# How to prevent ROM from AUTOMATICALLY wiping data



## snicklet (Aug 3, 2011)

Have you ever installed a ROM that AUTOMATICALLY wiped your data when you installed it? Some ROM's have commands in their updater scripts that will AUTOMATICALLY wipe your data during the ROMs install process regardless if you chose not to wipe data before the install. This was frustrating to me because I did not want to have to go through the process of resetting up my device when I was only updating to the current version of the ROM I already had on my device.

It is always better to wipe completely before installing a new ROM, however there may be instances when you do not want to do that (i.e. upgrading from ROM version 1.1 to version 1.2, minor updates, messing up settings that I was screwing around with, installing a theme I didn't like, installing a mod that didn't work correctly, etc.). I recommend doing a full wipe when installing a new ROM however, I like to have the option to not do a full wipe and preserve my data and my system setup and not have the ROM automatically wipe my data.

If my ROM runs fine without wiping data then I like the convenience of not having to re-install all of my apps and system settings. If I find that the ROM is not behaving correctly after updating then I will go back and do a fresh install with a full wipe. Regardless, I like to have the CHOICE on whether or not I want to preserve or wipe my data.

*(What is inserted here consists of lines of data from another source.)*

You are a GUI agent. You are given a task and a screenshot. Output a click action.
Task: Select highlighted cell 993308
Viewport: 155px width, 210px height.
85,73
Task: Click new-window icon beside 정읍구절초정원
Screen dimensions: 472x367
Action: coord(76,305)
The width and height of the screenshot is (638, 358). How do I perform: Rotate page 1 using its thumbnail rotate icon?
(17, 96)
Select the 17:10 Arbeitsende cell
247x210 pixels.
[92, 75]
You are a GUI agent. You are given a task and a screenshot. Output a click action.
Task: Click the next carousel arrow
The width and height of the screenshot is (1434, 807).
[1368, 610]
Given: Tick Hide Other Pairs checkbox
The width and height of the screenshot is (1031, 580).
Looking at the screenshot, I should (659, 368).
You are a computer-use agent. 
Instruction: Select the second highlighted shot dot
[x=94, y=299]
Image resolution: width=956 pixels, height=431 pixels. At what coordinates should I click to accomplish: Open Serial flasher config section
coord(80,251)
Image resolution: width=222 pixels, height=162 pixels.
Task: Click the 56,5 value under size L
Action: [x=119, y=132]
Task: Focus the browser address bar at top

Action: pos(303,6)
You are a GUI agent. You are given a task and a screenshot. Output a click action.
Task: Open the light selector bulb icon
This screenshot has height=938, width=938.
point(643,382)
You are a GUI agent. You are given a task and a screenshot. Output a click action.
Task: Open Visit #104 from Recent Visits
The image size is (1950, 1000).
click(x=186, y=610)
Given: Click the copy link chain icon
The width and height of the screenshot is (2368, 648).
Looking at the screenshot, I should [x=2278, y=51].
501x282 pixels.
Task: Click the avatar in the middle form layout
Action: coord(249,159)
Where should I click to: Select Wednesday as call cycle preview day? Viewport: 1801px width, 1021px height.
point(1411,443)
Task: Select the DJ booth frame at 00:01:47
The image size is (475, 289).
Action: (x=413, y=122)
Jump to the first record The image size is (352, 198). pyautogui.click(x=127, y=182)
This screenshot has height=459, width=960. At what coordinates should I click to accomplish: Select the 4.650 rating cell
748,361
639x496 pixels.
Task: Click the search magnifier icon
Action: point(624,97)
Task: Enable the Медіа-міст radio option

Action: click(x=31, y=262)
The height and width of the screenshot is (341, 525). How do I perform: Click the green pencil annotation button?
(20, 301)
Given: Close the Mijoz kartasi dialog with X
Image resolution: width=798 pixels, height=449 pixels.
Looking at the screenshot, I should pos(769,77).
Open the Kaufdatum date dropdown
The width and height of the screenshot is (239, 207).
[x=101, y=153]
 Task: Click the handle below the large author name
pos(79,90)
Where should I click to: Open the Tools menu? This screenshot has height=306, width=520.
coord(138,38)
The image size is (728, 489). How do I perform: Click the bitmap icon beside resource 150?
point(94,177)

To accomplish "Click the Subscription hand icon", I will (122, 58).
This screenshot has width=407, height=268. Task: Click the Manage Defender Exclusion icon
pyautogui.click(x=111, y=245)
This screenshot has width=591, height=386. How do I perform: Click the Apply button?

So if you have a ROM that AUTOMATICALLY wipes your data then this is how to modify the ROM so that it will not automatically wipe your data upon installing. It is very easy to do. Follow these instructions:


Navigate to the directory where your ROM is saved on your computer.
Open the ROM zip file with a zip application of your choice.
Navigate to the "META-INF>com>google>android" folder.
Extract the "updater-script" file.
Open this file with the Notepad application in Windows.
Locate this line in the text *format("ext3", "EMMC", "/dev/block/mmcblk0p26");*. It is usually somewhat near the beginning of all of the text in file.
Delete that line (note: the line will not have the * symbols before and after so just delete the line in between *'s)
Save the file but do not choose "Save as". Make note of the directory where the file was saved.
If your zip application does not ask to save the edited file automatically into the ROM zip file then re-add that file back into the ROM zip file in the original directory/folder where the file existed in the ROM zip file.
Copy the ROM zip file to your phone SD card.
Boot into recovery and install the ROM zip without manually wiping data.

Do not remove any other text lines or text characters from this file other than what is in between the *'s from the above instructions. There are no spaces in between any of the commands in the updater-script so keep the same character formatting in the file. Also, use Notepad in Windows (or a text editor in Mac; I do not know what that application is called on a Mac) for editing this file and do not use a word processing application (such as Word). Word processing applications can sometimes add hidden formatting in the text that you do not want.

This is for use with custom ROM's for the Thunderbolt. I do not know if this will work for other devices. Always make a backup before using this mod/change.

This mod/change only prevents the ROM itself from AUTOMATICALLY formatting and wiping your data upon installing. It does nothing else other than that. If the ROM itself does not AUTOMATICALLY wipe data during the install process then there is no need to use this. I have tested this successfully multiple times without issue.

The usual disclaimer applies to making this or any other modification to your device. I am not responsible for any damage this may cause to your device. Use at your own risk. However, if you made a backup then you should be fine.

Hope this helps anyone who has this issue.


----------